### [Work request]
Each entry needs to be duplicated exactly.

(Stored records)

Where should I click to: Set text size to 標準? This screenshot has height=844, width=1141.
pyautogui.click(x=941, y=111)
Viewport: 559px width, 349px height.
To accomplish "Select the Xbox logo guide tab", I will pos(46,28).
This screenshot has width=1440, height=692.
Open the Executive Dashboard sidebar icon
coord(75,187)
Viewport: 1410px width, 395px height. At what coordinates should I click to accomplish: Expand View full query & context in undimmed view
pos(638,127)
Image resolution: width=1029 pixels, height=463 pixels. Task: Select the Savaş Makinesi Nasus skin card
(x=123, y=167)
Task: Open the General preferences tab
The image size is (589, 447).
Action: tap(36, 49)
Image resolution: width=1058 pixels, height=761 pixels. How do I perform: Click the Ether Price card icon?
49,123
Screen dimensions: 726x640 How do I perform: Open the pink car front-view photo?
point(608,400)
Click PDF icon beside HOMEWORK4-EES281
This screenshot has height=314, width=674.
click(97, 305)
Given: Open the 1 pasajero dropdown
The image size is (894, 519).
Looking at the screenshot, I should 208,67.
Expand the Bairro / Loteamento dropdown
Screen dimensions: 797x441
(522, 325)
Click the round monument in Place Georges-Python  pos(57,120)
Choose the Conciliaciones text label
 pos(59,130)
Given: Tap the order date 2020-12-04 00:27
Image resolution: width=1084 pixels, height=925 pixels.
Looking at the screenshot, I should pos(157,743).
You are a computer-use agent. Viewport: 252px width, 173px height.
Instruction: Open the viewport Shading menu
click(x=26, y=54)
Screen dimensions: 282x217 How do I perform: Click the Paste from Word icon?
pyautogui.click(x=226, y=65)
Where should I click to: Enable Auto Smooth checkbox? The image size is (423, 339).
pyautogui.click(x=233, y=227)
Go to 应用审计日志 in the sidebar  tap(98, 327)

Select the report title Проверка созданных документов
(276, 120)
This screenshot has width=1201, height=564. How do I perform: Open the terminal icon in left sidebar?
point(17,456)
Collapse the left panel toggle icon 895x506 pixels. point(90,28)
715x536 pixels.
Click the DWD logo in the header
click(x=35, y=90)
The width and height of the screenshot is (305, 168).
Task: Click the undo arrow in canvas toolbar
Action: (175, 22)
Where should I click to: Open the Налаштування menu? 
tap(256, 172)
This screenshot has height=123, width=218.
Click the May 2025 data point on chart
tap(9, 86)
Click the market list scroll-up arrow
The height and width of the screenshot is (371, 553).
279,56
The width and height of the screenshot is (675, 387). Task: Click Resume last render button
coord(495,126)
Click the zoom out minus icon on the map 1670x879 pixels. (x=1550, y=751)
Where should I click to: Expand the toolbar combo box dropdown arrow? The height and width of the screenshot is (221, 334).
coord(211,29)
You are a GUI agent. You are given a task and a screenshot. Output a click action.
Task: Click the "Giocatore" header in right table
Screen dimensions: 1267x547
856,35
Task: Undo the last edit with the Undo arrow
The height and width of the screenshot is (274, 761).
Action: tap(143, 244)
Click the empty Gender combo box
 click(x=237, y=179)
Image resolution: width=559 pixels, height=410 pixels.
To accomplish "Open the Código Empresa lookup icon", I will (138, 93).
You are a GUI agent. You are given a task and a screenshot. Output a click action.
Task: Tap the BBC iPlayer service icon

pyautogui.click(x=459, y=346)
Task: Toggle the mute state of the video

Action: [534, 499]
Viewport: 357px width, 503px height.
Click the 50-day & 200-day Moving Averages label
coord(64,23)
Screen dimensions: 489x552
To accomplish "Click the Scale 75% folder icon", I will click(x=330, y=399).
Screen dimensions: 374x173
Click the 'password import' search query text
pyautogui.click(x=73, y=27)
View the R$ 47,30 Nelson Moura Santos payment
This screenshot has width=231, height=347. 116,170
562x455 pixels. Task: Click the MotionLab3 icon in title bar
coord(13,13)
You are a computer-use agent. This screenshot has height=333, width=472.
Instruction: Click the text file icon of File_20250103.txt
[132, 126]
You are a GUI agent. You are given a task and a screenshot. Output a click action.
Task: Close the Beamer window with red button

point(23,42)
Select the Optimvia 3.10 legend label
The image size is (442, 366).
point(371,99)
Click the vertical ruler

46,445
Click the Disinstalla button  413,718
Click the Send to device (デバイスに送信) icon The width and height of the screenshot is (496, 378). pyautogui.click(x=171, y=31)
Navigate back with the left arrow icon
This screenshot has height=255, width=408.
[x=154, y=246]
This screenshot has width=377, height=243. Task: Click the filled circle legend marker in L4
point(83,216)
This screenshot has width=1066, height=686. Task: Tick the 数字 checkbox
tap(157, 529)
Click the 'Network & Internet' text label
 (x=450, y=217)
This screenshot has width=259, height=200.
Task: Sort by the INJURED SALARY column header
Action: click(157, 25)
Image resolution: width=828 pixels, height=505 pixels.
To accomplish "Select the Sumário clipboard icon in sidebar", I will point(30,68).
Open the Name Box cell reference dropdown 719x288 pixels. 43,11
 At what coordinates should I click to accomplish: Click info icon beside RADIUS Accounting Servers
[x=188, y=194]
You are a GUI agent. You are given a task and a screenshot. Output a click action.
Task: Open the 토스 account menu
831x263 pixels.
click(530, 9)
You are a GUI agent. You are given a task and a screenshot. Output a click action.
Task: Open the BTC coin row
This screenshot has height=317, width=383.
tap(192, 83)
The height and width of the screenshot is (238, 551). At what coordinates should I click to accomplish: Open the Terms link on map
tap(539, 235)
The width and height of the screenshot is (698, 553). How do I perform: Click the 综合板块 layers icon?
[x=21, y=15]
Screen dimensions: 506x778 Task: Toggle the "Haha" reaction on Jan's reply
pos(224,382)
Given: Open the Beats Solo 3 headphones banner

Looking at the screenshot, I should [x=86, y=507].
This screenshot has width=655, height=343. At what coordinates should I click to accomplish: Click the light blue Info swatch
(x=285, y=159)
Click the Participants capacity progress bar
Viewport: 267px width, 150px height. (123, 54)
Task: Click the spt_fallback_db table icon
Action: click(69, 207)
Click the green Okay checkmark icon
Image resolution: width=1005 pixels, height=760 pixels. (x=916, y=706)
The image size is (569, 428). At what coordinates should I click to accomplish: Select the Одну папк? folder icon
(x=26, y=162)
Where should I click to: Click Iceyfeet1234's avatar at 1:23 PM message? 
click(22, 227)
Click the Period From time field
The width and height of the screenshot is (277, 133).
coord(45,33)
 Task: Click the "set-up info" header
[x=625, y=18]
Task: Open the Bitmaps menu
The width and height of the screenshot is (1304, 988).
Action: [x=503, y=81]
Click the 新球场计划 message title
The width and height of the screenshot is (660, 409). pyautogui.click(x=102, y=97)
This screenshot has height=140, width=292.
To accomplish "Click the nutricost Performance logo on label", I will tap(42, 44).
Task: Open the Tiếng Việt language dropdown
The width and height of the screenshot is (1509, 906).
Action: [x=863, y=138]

### [Final answer]
Where should I click to: Set text size to 標準? This screenshot has height=844, width=1141.
pyautogui.click(x=941, y=111)
Viewport: 559px width, 349px height.
To accomplish "Select the Xbox logo guide tab", I will pos(46,28).
This screenshot has width=1440, height=692.
Open the Executive Dashboard sidebar icon
coord(75,187)
Viewport: 1410px width, 395px height. At what coordinates should I click to accomplish: Expand View full query & context in undimmed view
pos(638,127)
Image resolution: width=1029 pixels, height=463 pixels. Task: Select the Savaş Makinesi Nasus skin card
(x=123, y=167)
Task: Open the General preferences tab
The image size is (589, 447).
Action: tap(36, 49)
Image resolution: width=1058 pixels, height=761 pixels. How do I perform: Click the Ether Price card icon?
49,123
Screen dimensions: 726x640 How do I perform: Open the pink car front-view photo?
point(608,400)
Click PDF icon beside HOMEWORK4-EES281
This screenshot has height=314, width=674.
click(97, 305)
Given: Open the 1 pasajero dropdown
The image size is (894, 519).
Looking at the screenshot, I should 208,67.
Expand the Bairro / Loteamento dropdown
Screen dimensions: 797x441
(522, 325)
Click the round monument in Place Georges-Python  pos(57,120)
Choose the Conciliaciones text label
 pos(59,130)
Given: Tap the order date 2020-12-04 00:27
Image resolution: width=1084 pixels, height=925 pixels.
Looking at the screenshot, I should pos(157,743).
You are a computer-use agent. Viewport: 252px width, 173px height.
Instruction: Open the viewport Shading menu
click(x=26, y=54)
Screen dimensions: 282x217 How do I perform: Click the Paste from Word icon?
pyautogui.click(x=226, y=65)
Where should I click to: Enable Auto Smooth checkbox? The image size is (423, 339).
pyautogui.click(x=233, y=227)
Go to 应用审计日志 in the sidebar  tap(98, 327)

Select the report title Проверка созданных документов
(276, 120)
This screenshot has width=1201, height=564. How do I perform: Open the terminal icon in left sidebar?
point(17,456)
Collapse the left panel toggle icon 895x506 pixels. point(90,28)
715x536 pixels.
Click the DWD logo in the header
click(x=35, y=90)
The width and height of the screenshot is (305, 168).
Task: Click the undo arrow in canvas toolbar
Action: (175, 22)
Where should I click to: Open the Налаштування menu? 
tap(256, 172)
This screenshot has height=123, width=218.
Click the May 2025 data point on chart
tap(9, 86)
Click the market list scroll-up arrow
The height and width of the screenshot is (371, 553).
279,56
The width and height of the screenshot is (675, 387). Task: Click Resume last render button
coord(495,126)
Click the zoom out minus icon on the map 1670x879 pixels. (x=1550, y=751)
Where should I click to: Expand the toolbar combo box dropdown arrow? The height and width of the screenshot is (221, 334).
coord(211,29)
You are a GUI agent. You are given a task and a screenshot. Output a click action.
Task: Click the "Giocatore" header in right table
Screen dimensions: 1267x547
856,35
Task: Undo the last edit with the Undo arrow
The height and width of the screenshot is (274, 761).
Action: tap(143, 244)
Click the empty Gender combo box
 click(x=237, y=179)
Image resolution: width=559 pixels, height=410 pixels.
To accomplish "Open the Código Empresa lookup icon", I will (138, 93).
You are a GUI agent. You are given a task and a screenshot. Output a click action.
Task: Tap the BBC iPlayer service icon

pyautogui.click(x=459, y=346)
Task: Toggle the mute state of the video

Action: [534, 499]
Viewport: 357px width, 503px height.
Click the 50-day & 200-day Moving Averages label
coord(64,23)
Screen dimensions: 489x552
To accomplish "Click the Scale 75% folder icon", I will click(x=330, y=399).
Screen dimensions: 374x173
Click the 'password import' search query text
pyautogui.click(x=73, y=27)
View the R$ 47,30 Nelson Moura Santos payment
This screenshot has width=231, height=347. 116,170
562x455 pixels. Task: Click the MotionLab3 icon in title bar
coord(13,13)
You are a computer-use agent. This screenshot has height=333, width=472.
Instruction: Click the text file icon of File_20250103.txt
[132, 126]
You are a GUI agent. You are given a task and a screenshot. Output a click action.
Task: Close the Beamer window with red button

point(23,42)
Select the Optimvia 3.10 legend label
The image size is (442, 366).
point(371,99)
Click the vertical ruler

46,445
Click the Disinstalla button  413,718
Click the Send to device (デバイスに送信) icon The width and height of the screenshot is (496, 378). pyautogui.click(x=171, y=31)
Navigate back with the left arrow icon
This screenshot has height=255, width=408.
[x=154, y=246]
This screenshot has width=377, height=243. Task: Click the filled circle legend marker in L4
point(83,216)
This screenshot has width=1066, height=686. Task: Tick the 数字 checkbox
tap(157, 529)
Click the 'Network & Internet' text label
 (x=450, y=217)
This screenshot has width=259, height=200.
Task: Sort by the INJURED SALARY column header
Action: click(157, 25)
Image resolution: width=828 pixels, height=505 pixels.
To accomplish "Select the Sumário clipboard icon in sidebar", I will point(30,68).
Open the Name Box cell reference dropdown 719x288 pixels. 43,11
 At what coordinates should I click to accomplish: Click info icon beside RADIUS Accounting Servers
[x=188, y=194]
You are a GUI agent. You are given a task and a screenshot. Output a click action.
Task: Open the 토스 account menu
831x263 pixels.
click(530, 9)
You are a GUI agent. You are given a task and a screenshot. Output a click action.
Task: Open the BTC coin row
This screenshot has height=317, width=383.
tap(192, 83)
The height and width of the screenshot is (238, 551). At what coordinates should I click to accomplish: Open the Terms link on map
tap(539, 235)
The width and height of the screenshot is (698, 553). How do I perform: Click the 综合板块 layers icon?
[x=21, y=15]
Screen dimensions: 506x778 Task: Toggle the "Haha" reaction on Jan's reply
pos(224,382)
Given: Open the Beats Solo 3 headphones banner

Looking at the screenshot, I should [x=86, y=507].
This screenshot has width=655, height=343. At what coordinates should I click to accomplish: Click the light blue Info swatch
(x=285, y=159)
Click the Participants capacity progress bar
Viewport: 267px width, 150px height. (123, 54)
Task: Click the spt_fallback_db table icon
Action: click(69, 207)
Click the green Okay checkmark icon
Image resolution: width=1005 pixels, height=760 pixels. (x=916, y=706)
The image size is (569, 428). At what coordinates should I click to accomplish: Select the Одну папк? folder icon
(x=26, y=162)
Where should I click to: Click Iceyfeet1234's avatar at 1:23 PM message? 
click(22, 227)
Click the Period From time field
The width and height of the screenshot is (277, 133).
coord(45,33)
 Task: Click the "set-up info" header
[x=625, y=18]
Task: Open the Bitmaps menu
The width and height of the screenshot is (1304, 988).
Action: [x=503, y=81]
Click the 新球场计划 message title
The width and height of the screenshot is (660, 409). pyautogui.click(x=102, y=97)
This screenshot has height=140, width=292.
To accomplish "Click the nutricost Performance logo on label", I will tap(42, 44).
Task: Open the Tiếng Việt language dropdown
The width and height of the screenshot is (1509, 906).
Action: [x=863, y=138]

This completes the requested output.